By combining AP’s know-how in the Thai market and MEC’s Marunouchi-district development know-how built up over the past 100 years, the company is certain that the joint venture will be able to create brand-new values and be very successful in this competitive Thai market, he said.
“In the future, beyond the condominium projects, we are looking for the opportunity to develop other types of property such as shopping centres, office buildings and logistics in Thailand,” he added.
MEC is one of the top three comprehensive real-estate developers in Japan, operating a spectrum of businesses in diverse fields related to real estate, which encompasses group members that seamlessly cover businesses ranging from development to leasing and property management.

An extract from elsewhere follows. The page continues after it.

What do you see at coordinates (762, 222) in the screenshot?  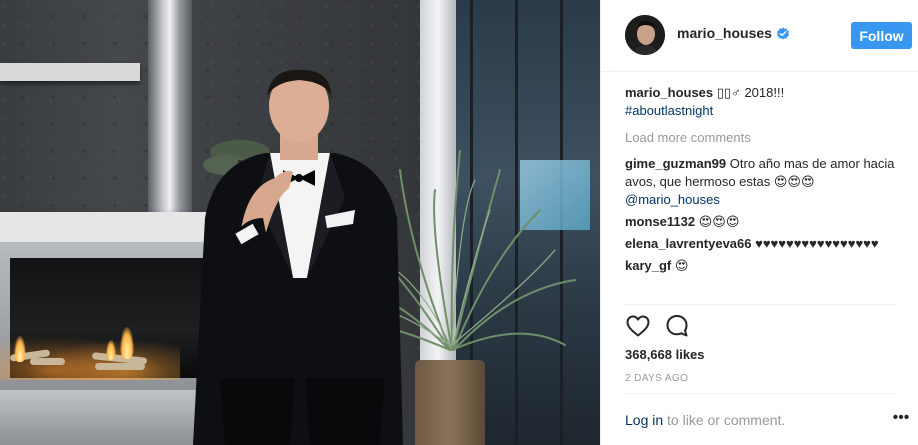 I see `comment-item: monse1132 😍😍😍` at bounding box center [762, 222].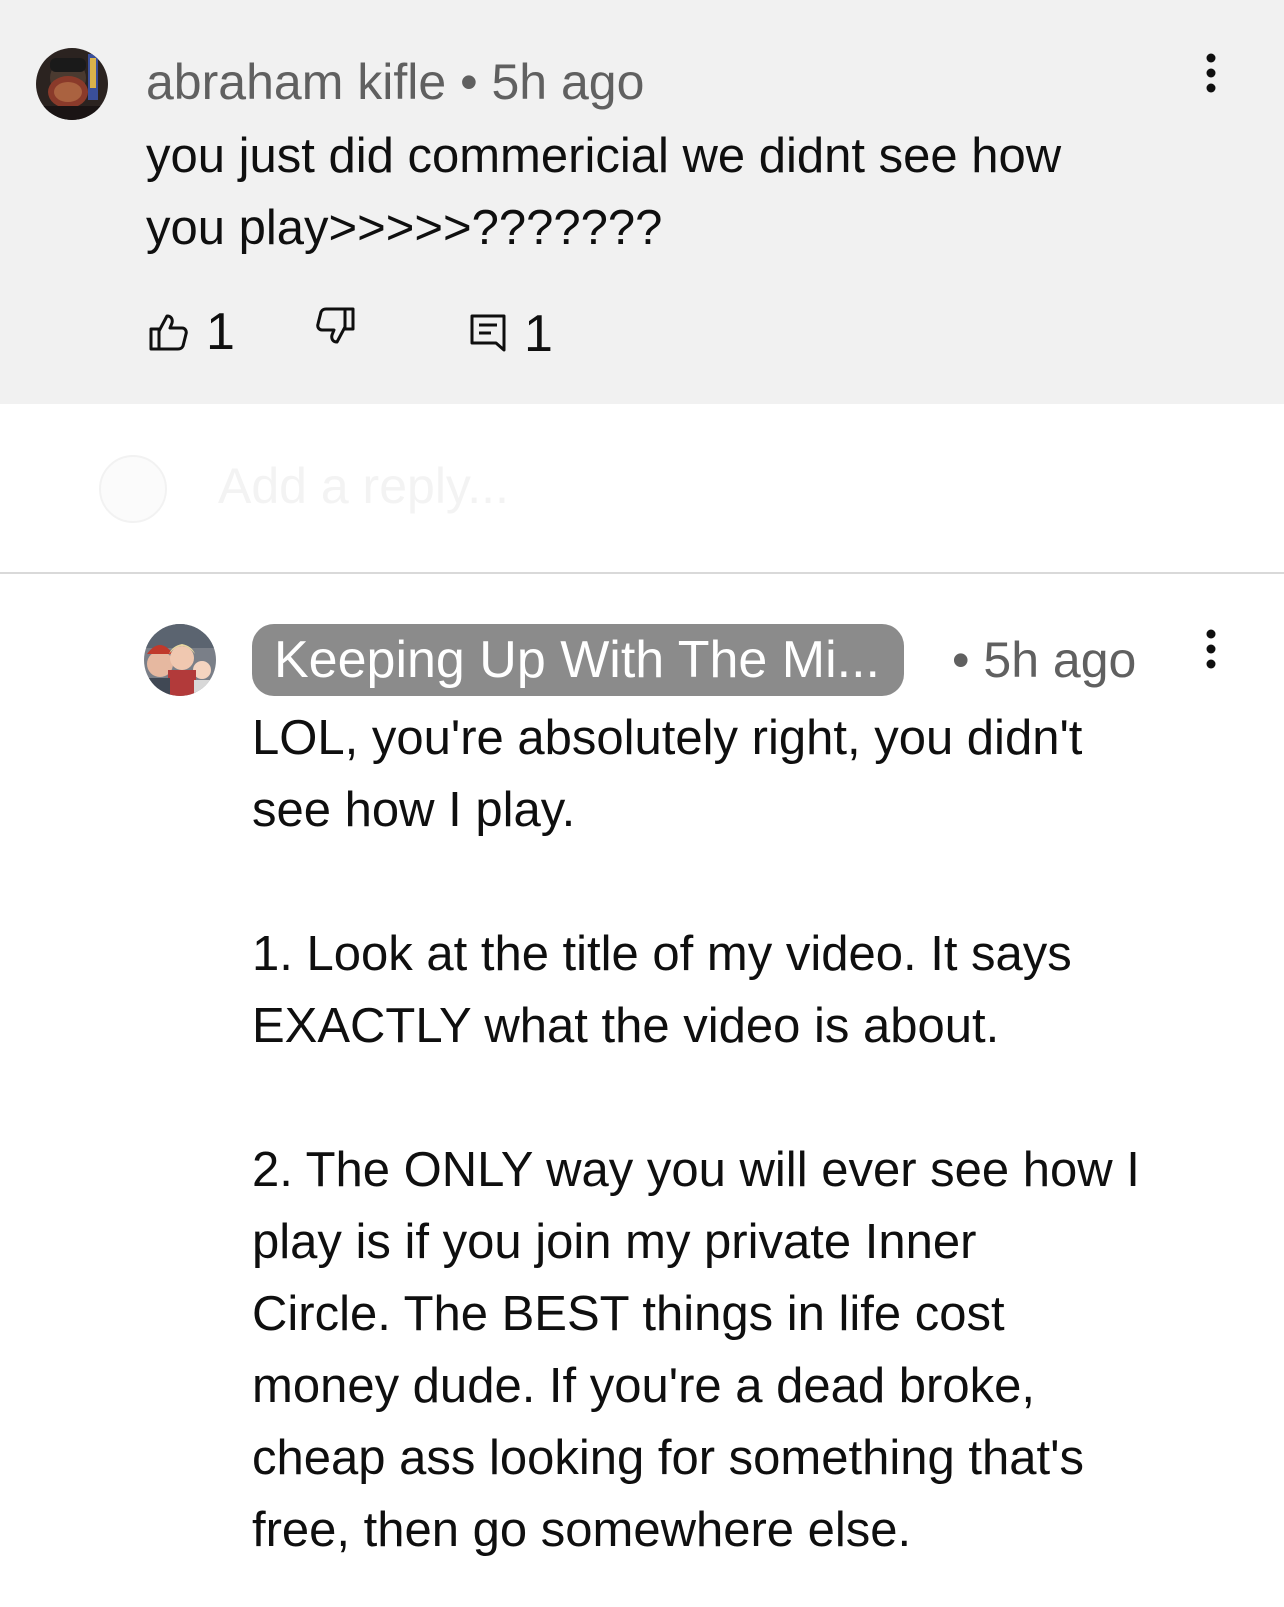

The company continues to be a major player in the urban development of the Marunouchi district in central Tokyo. For more than 120 years, the group has been operating in the district, which has grown into Japan’s leading business centre and has long served as a gateway to Japan for interests from abroad.
Today, the group owns more than 30 office buildings, representing 30 per cent of the district’s office real estate. A third-phase development project is under way, and is scheduled for completion in 2019.
The remarkable design concepts in the district include the regeneration of historical buildings and space, while maintaining the form of the original structures. For example, the original headquarters of Mitsubishi Bank will be redeveloped into a museum, and the banking hall into a restaurant.
The classical-style facade and human scale of the historical building appeals to the sense of place among surrounding contemporary buildings.
Marunouchi’s Naka-dori Street was originally lined with bank branches, only occupied by businessmen and very deserted after business hours and at weekends. But now, it has been transformed into a wider and landscaped pedestrian street lined by retail outlets and restaurants.
Naka-dori is an important axis in the area, connecting with various urban facilities. The upgrade project of the boulevard aims to express “urban living room” by creating a vibrant, safe and comfortable pedestrian space.
As a result of sophisticated design that features the same natural stone on both the road and pavements, Naka-dori has managed to achieve a restful, functional and good-looking space – and one that has been recognised as a famous shopping area where workers and families can enjoy their time.
The great underground pedestrian networks in Marunouchi are another attractive feature of the district, connecting stations and buildings.
They contribute to a smooth and safe flow of people in the busy central business district, while the design of the space takes both function and amenities fully into account.